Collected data
───
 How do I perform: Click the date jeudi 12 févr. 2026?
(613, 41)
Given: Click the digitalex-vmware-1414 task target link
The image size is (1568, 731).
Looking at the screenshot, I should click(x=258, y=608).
───
## Task details
Your task is to write out every record exactly.

## Response
 How do I perform: Click the date jeudi 12 févr. 2026?
(613, 41)
Given: Click the digitalex-vmware-1414 task target link
The image size is (1568, 731).
Looking at the screenshot, I should click(x=258, y=608).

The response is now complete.